William Schipper, executive director of the National Association of State Directors of Special Education, suggested that dismantling special-education programs in religious schools, as Mr. Runkel has ordered, would not pose as great a logistical problem as reorganizing Chapter 1 activities, and that such programs also are not as likely to be challenged in court.
"Who the heck is going to bring a court suit over a couple of handicapped kids" in a religious school, said Mr. Schipper.
Federal officials are not expected to issue regulations or guidelines applying Felton to P.L. 94-142, Mr. Schipper said, so the decisions will be left to states. He added that they are weighing several options--chief among them either to follow Michigan's lead or to leave such decisions to local education agencies.

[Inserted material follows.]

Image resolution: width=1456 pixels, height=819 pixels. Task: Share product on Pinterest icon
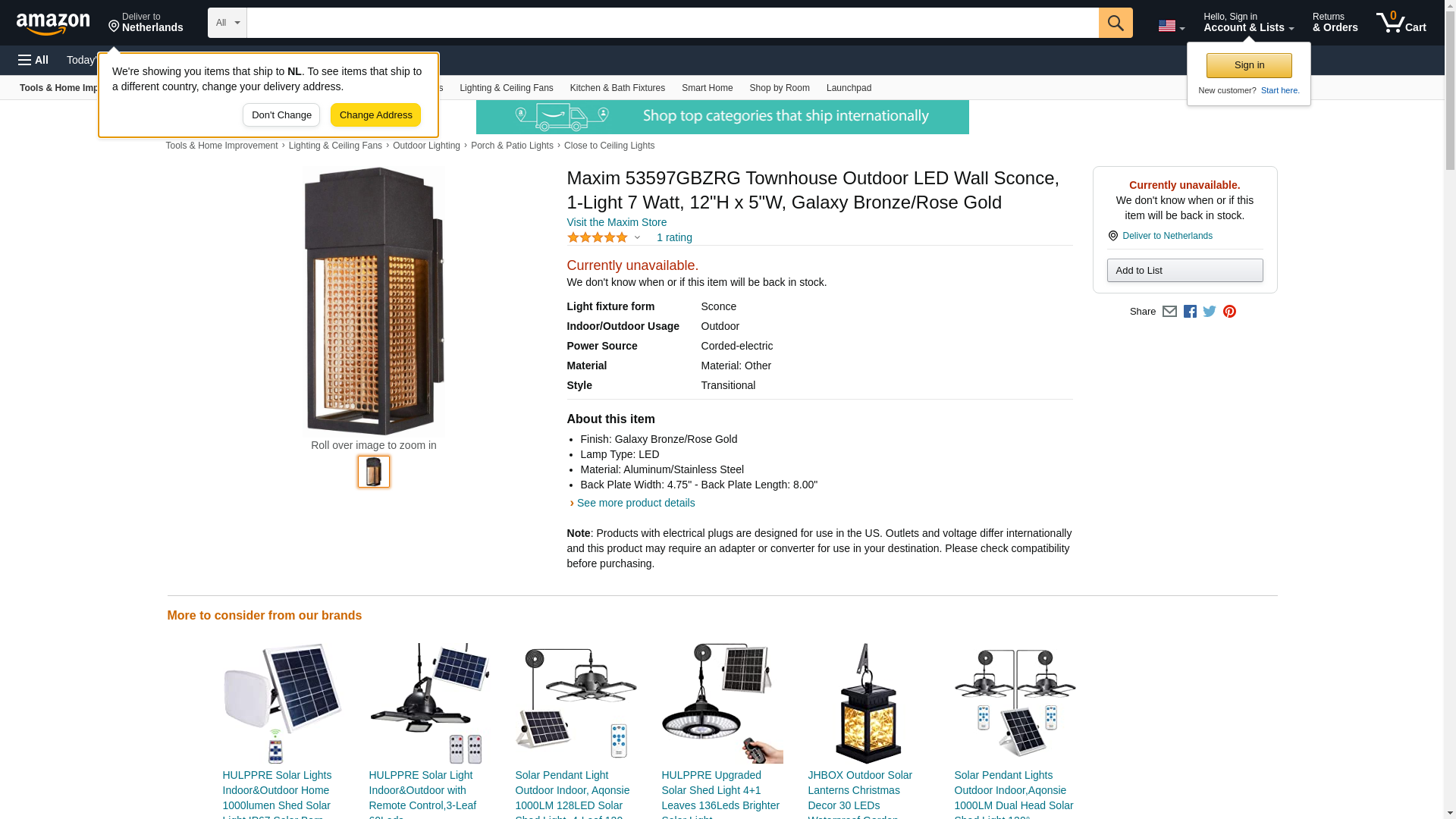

Despite the worries expressed by the Council of Great City Schools and others, it appears that Felton may not endanger federal bilingual-education aid for private-school students.
According to the most current national statistics from the National Clearinghouse for Bilingual Education in Arlington, Va., 6,012 private- and religious-school students received federal bilingual aid in 1981-82, out of a total of about 295,000 students overall.

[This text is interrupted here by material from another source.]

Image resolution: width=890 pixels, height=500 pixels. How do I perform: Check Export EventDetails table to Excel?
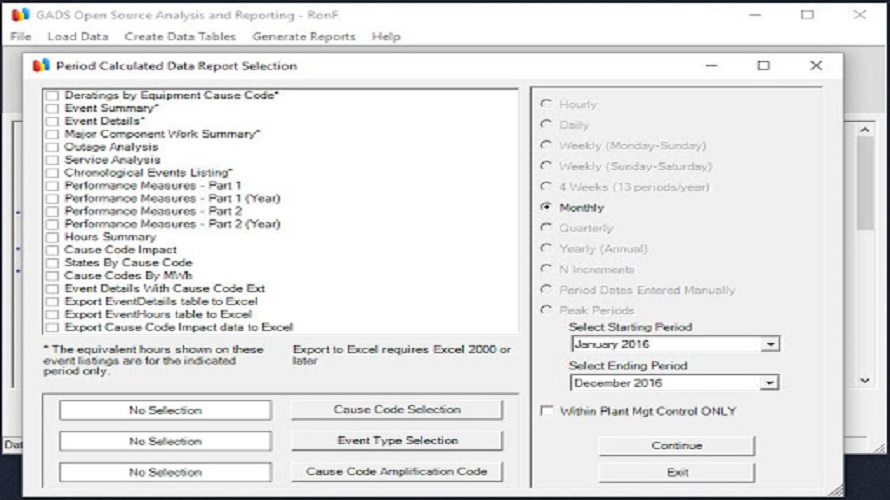[x=52, y=302]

But none of this aid is used on the premises of the private schools, according to Paul Balach, an aide to the Education Department's director of bilingual education and minority-languages affairs, Carol Pendas Whitten. Mr. Balach said participating private-school students are typically bused to public schools or taught at a neutral site with public-school students.
Meanwhile, the Americans United group has threatened further legal action on the issue of aid to religious-school students.
In an Aug. 16 letter to Mr. Bennett released last week, the group said compensatory-education vouchers--which the Secretary has promoted as a way to nullify Felton--"can only result in years of further litigation and more uncertainty."
Mr. Boothby of Americans United said last week that his group is studying whether Secretary Bennett is personally liable under Section 1983 of the Civil Rights Act of 1871 for seeking to stall immediate implementation of Felton. Americans United would have to prove that he is failing to obey the Constitution, as interpreted by the Supreme Court.
Mr. Bennett has told states that the Education Department would support their efforts to delay implementation of Felton for a year.
"Courts liken violations of known constitutional rights, including those related to the separation of church and state, to intentional torts where damages are awardable even in absence of proof of actual damage," the National School Boards Association advised its members following Felton.